- Goal of the exercise: Only the lines from the beginning of the entries through the one that holds "This screenshot has width=1568, height=545." may appear in the answer, written out exactly and free of pictures.
BEGIN Records shown
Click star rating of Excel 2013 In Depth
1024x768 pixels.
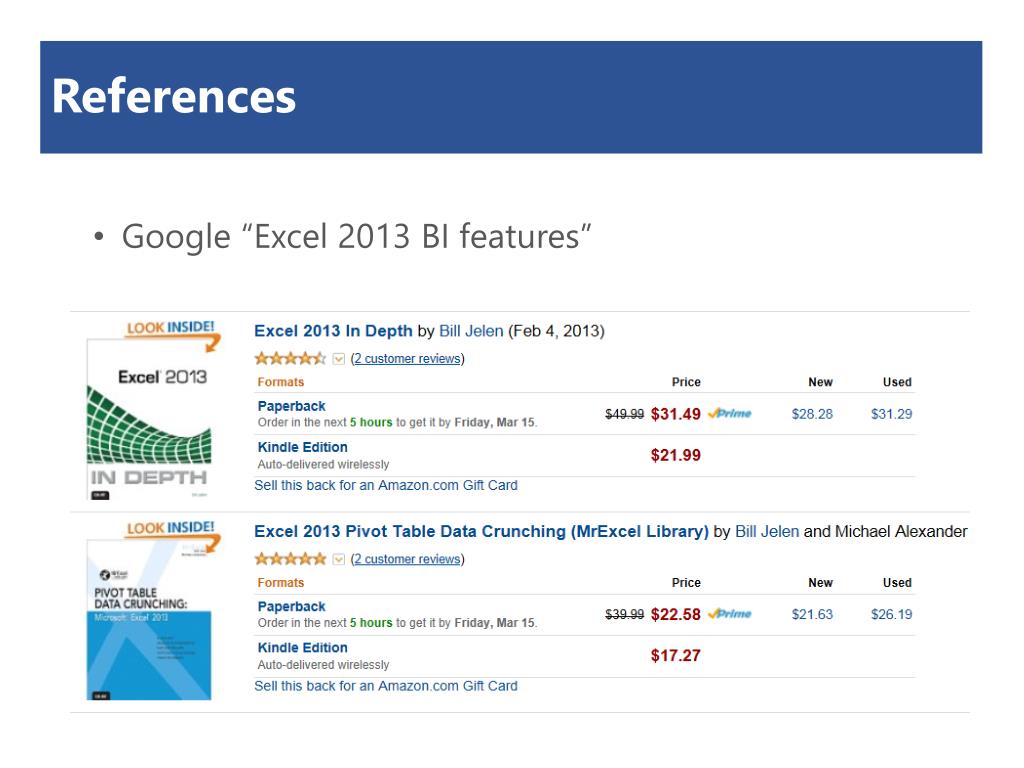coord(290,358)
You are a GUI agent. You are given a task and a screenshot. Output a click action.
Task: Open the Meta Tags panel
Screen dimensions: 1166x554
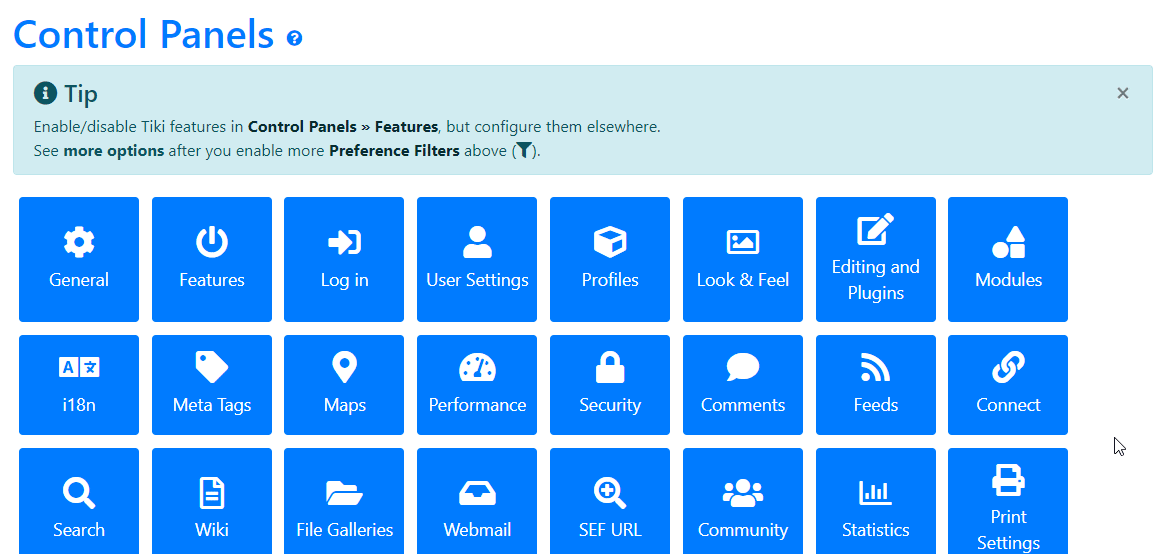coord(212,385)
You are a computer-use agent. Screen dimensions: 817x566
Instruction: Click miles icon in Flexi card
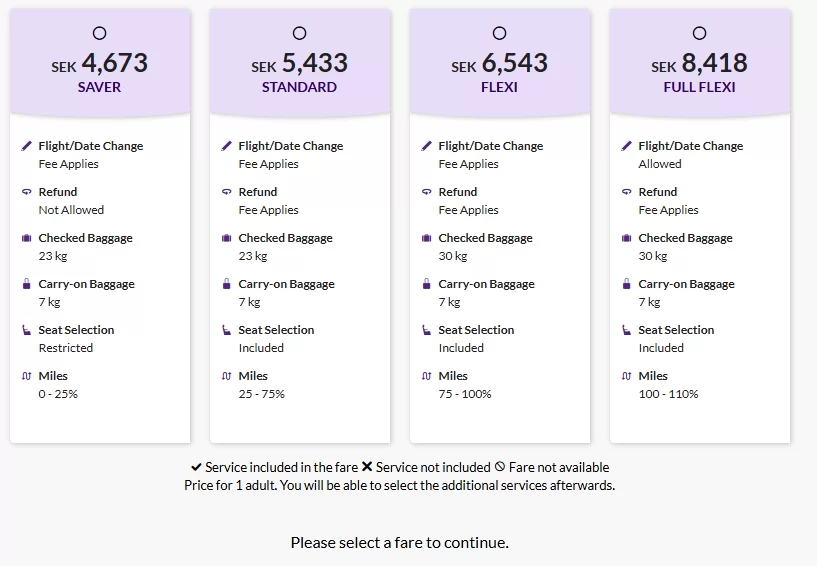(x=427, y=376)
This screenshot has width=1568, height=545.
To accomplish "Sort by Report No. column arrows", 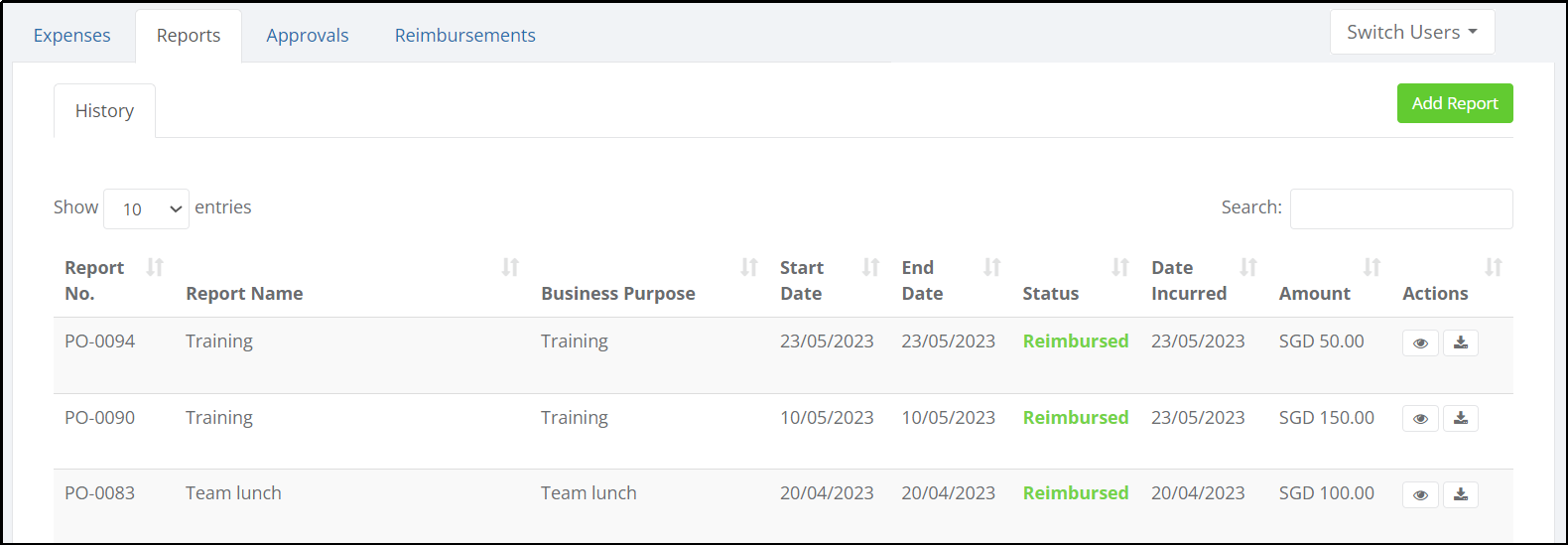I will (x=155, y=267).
END Records shown
- Solution for this problem:
Click star rating of Excel 2013 In Depth
1024x768 pixels.
coord(290,358)
You are a GUI agent. You are given a task and a screenshot. Output a click action.
Task: Open the Meta Tags panel
Screen dimensions: 1166x554
coord(212,385)
You are a computer-use agent. Screen dimensions: 817x566
Instruction: Click miles icon in Flexi card
(x=427, y=376)
This screenshot has width=1568, height=545.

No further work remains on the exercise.